● Records supplied:
################

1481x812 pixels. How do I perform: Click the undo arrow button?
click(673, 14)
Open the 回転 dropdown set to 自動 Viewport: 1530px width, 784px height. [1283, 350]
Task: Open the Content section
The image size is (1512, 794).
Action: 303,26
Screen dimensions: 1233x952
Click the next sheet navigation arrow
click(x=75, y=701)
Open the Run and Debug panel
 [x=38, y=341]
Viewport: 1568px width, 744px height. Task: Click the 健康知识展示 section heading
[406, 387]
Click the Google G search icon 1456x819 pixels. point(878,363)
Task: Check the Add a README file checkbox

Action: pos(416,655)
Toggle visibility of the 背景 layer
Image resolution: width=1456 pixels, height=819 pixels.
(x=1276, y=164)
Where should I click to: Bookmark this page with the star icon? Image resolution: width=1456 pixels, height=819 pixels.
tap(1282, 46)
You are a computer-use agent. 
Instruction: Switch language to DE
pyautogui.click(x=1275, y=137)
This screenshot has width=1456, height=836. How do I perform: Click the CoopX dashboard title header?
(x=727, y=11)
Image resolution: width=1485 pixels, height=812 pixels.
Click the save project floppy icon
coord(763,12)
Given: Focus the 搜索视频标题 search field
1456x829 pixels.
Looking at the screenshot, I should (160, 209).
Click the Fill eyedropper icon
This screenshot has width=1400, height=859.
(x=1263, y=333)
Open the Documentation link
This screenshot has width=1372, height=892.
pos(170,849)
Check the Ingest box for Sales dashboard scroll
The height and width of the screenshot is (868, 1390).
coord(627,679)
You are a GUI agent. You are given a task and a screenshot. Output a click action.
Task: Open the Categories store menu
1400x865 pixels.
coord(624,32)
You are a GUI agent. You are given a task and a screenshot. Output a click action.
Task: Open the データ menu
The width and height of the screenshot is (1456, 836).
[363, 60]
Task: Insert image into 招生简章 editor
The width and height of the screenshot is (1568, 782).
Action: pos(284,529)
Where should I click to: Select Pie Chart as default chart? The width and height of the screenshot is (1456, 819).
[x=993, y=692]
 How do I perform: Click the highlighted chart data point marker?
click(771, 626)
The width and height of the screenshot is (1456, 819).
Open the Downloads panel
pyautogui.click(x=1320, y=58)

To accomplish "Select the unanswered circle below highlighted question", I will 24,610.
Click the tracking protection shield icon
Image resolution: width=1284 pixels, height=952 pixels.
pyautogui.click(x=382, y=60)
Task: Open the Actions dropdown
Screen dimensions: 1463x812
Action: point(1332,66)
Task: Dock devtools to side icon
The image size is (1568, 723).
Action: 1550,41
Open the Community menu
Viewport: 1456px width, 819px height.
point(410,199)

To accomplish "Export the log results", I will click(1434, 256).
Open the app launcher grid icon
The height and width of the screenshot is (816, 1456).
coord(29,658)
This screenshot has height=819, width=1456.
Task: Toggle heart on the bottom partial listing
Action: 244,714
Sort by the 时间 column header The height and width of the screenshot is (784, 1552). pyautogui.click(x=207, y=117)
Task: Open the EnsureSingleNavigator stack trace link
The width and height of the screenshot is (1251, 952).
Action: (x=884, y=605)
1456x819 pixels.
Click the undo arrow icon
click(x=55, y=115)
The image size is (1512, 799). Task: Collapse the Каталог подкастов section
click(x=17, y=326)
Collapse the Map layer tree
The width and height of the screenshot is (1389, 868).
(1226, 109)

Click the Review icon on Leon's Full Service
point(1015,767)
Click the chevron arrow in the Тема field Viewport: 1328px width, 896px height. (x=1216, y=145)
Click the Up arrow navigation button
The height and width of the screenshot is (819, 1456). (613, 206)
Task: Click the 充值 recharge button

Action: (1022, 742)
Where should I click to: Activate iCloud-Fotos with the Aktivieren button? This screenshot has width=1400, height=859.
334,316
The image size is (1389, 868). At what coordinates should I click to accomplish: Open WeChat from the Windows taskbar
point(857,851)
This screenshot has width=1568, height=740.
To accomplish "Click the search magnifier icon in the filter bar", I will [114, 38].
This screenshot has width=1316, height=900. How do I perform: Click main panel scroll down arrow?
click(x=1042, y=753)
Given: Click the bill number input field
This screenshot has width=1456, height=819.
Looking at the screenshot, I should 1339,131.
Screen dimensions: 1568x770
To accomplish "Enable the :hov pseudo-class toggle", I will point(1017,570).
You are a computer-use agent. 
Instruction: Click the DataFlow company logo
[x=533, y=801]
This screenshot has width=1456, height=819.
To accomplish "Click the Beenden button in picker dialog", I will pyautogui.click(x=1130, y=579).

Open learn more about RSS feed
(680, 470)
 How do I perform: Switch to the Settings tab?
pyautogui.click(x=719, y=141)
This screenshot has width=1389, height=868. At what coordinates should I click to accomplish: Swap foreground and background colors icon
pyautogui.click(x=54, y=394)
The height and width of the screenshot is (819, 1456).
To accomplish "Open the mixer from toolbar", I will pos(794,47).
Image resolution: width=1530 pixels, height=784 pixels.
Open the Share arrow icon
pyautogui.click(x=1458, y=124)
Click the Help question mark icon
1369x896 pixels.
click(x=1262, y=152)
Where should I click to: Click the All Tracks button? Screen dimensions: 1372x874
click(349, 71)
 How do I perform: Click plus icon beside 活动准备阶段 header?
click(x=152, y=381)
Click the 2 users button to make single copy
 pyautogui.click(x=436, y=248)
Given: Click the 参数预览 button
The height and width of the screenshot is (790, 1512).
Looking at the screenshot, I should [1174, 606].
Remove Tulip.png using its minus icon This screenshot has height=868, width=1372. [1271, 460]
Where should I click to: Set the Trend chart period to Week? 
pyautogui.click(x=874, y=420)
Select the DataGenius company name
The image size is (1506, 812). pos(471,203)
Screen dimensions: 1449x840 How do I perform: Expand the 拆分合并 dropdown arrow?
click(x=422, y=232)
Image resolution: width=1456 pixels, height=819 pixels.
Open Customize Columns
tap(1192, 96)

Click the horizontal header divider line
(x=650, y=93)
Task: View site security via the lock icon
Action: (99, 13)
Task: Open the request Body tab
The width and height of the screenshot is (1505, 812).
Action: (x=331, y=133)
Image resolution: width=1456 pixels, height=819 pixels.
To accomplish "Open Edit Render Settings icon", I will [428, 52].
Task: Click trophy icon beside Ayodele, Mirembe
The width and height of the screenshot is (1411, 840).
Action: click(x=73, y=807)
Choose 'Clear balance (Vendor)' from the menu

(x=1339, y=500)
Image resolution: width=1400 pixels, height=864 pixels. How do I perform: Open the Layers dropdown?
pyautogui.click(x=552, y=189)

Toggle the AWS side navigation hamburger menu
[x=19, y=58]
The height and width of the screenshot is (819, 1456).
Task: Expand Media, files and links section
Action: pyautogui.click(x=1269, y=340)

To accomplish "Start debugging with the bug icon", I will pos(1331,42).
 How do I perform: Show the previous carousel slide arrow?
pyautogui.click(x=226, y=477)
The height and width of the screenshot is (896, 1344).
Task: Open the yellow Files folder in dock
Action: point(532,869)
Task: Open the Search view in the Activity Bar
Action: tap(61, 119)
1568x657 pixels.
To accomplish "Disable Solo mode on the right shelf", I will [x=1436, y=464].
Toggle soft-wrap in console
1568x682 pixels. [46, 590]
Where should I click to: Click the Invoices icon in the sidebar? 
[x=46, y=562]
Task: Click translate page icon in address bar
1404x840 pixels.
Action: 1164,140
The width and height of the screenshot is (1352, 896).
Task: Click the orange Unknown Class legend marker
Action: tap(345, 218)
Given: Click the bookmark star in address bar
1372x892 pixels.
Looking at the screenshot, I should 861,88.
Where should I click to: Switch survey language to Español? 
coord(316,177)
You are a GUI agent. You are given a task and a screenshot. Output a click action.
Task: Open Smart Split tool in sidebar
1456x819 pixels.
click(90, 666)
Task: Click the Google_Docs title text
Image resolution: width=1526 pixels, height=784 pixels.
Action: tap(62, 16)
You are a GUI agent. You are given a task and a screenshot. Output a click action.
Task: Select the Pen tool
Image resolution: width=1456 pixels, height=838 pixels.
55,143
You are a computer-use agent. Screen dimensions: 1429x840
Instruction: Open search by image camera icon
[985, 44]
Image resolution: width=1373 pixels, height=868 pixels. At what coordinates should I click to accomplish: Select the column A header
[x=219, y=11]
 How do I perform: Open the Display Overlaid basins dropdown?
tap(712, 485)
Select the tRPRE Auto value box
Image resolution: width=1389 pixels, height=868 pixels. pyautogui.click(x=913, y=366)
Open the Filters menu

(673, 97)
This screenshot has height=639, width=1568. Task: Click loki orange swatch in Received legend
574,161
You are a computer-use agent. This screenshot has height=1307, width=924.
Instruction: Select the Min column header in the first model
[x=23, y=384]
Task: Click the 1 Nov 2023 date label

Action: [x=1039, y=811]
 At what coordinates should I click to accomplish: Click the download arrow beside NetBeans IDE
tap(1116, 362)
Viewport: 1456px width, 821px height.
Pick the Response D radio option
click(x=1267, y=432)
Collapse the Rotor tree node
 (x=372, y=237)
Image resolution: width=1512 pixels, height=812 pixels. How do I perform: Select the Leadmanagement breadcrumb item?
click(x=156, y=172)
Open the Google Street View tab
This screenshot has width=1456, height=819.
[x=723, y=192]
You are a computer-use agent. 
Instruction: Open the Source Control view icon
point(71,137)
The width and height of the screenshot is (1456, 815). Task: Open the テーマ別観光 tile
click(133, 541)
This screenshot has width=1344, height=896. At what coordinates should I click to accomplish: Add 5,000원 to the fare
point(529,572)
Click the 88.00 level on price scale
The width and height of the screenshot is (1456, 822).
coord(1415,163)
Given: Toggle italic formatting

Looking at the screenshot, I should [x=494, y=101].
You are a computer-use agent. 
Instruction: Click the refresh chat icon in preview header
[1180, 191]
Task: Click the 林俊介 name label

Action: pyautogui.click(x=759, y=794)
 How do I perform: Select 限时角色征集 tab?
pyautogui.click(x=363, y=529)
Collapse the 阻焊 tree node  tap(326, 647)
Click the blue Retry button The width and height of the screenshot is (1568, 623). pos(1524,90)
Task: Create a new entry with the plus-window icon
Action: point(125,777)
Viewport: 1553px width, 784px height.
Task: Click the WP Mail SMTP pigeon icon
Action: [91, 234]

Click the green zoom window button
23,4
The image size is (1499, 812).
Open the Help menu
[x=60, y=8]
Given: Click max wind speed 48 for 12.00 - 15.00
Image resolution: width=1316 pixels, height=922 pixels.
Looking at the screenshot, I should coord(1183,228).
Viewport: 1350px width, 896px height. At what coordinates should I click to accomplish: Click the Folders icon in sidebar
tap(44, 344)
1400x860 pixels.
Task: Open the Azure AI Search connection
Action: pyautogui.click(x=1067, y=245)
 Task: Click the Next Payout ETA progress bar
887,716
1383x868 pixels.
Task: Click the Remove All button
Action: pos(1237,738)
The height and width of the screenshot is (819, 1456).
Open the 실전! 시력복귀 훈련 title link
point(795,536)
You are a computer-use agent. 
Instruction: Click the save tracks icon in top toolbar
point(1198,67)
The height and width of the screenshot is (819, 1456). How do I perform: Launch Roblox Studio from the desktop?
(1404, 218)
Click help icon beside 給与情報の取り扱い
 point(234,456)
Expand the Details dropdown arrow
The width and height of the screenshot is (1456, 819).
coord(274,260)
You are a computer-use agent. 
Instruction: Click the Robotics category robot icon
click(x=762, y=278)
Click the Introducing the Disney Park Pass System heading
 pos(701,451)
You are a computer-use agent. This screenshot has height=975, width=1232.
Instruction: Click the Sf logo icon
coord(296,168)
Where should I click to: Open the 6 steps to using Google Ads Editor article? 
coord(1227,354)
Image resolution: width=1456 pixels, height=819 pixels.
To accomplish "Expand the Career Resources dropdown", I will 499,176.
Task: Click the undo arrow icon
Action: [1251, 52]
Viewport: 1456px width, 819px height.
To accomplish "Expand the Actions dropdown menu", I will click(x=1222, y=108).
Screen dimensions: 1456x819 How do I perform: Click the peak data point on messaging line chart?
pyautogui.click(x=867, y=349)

################

Reproduce the entries above exactly, starting at their first line and finishing with the line that contains "Check the Ingest".

1481x812 pixels. How do I perform: Click the undo arrow button?
click(673, 14)
Open the 回転 dropdown set to 自動 Viewport: 1530px width, 784px height. [1283, 350]
Task: Open the Content section
The image size is (1512, 794).
Action: 303,26
Screen dimensions: 1233x952
Click the next sheet navigation arrow
click(x=75, y=701)
Open the Run and Debug panel
 [x=38, y=341]
Viewport: 1568px width, 744px height. Task: Click the 健康知识展示 section heading
[406, 387]
Click the Google G search icon 1456x819 pixels. point(878,363)
Task: Check the Add a README file checkbox

Action: pos(416,655)
Toggle visibility of the 背景 layer
Image resolution: width=1456 pixels, height=819 pixels.
(x=1276, y=164)
Where should I click to: Bookmark this page with the star icon? Image resolution: width=1456 pixels, height=819 pixels.
tap(1282, 46)
You are a computer-use agent. 
Instruction: Switch language to DE
pyautogui.click(x=1275, y=137)
This screenshot has width=1456, height=836. How do I perform: Click the CoopX dashboard title header?
(x=727, y=11)
Image resolution: width=1485 pixels, height=812 pixels.
Click the save project floppy icon
coord(763,12)
Given: Focus the 搜索视频标题 search field
1456x829 pixels.
Looking at the screenshot, I should (160, 209).
Click the Fill eyedropper icon
This screenshot has width=1400, height=859.
(x=1263, y=333)
Open the Documentation link
This screenshot has width=1372, height=892.
pos(170,849)
Check the Ingest box for Sales dashboard scroll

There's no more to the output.